China sees more older people and lower-tier cities move online amid pandemic

As people stayed home to avoid the coronavirus, older and less wealthy people suddenly had more reasons to use the internet

This article originally appeared on ABACUS

Before the coronavirus crisis emerged in January, the number of active mobile internet users in China stayed pretty much the same throughout 2019. But as the pandemic forced people to spend more of their lives online, the country saw a remarkable increase in its online population. An additional 17 million people were suddenly turning to smartphones and tablets to work, shop and socialize online.

The changes in internet usage, covering the first quarter of the year, are detailed in a new report from research firm QuestMobile.

Residents in lower-tier cities are discovering mobile internet

Beachgoers in Sanya, a third-tier city in China. (Picture: Qilai Shen/Bloomberg)

The new users weren’t equally spread across the country. As migrants returned to their hometowns for the Lunar New Year holiday, first- and second-tier cities saw about 7 million fewer mobile internet users. And as the viral outbreak forced these urban workers to extend their stays back home, they appear to have been converting parents and kids into mobile internet users.

In China, where you live determines the tech you use

Lower-tier cities saw 24 million new mobile internet users in the first quarter. Among the 17 million new converts, more than half are 41 years old or older. The next largest cohort of users are under 24, who account for a third of the newbies.

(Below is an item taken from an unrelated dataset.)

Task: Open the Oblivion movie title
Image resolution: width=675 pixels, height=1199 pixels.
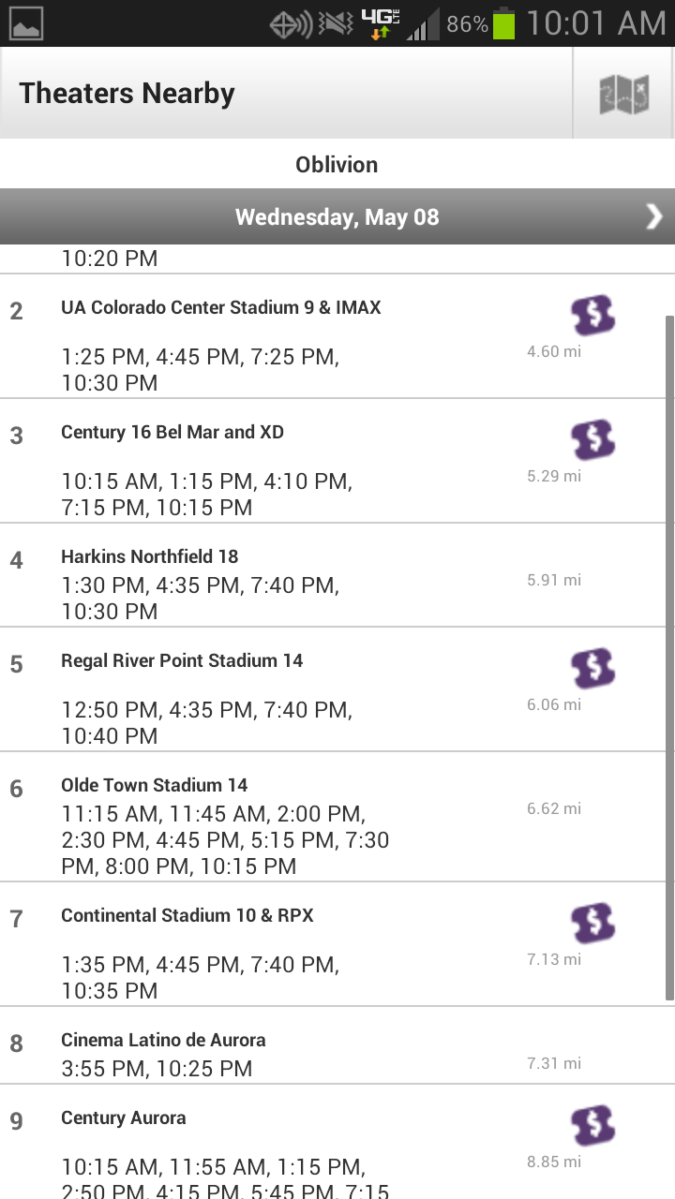Action: [337, 165]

Older people are finally trying out digital payments

A passenger buys a bottle of water with a smartphone app on a Chinese train. (Picture: Liu Chuan/Xinhua)

While some online services have become more popular across age groups, online payments have seen a particular boost among older users. While they might have previously preferred to shop in physical stores and pay by cash, the pandemic has forced them to do more shopping online.

People are getting more addicted than ever to their phones

Pedestrians view their smartphones on a sidewalk in Beijing. (Picture: Andy Wong/AP Photo)

With homes being transformed into workplaces and private entertainment venues, people are spending more time staring at their phones. The average user is spending more than seven hours a day online using a mobile device, about 90 minutes more than a year ago.

And it looks like people are using this extra mobile time to try out new services. Users have downloaded between one and two additional apps compared with last year.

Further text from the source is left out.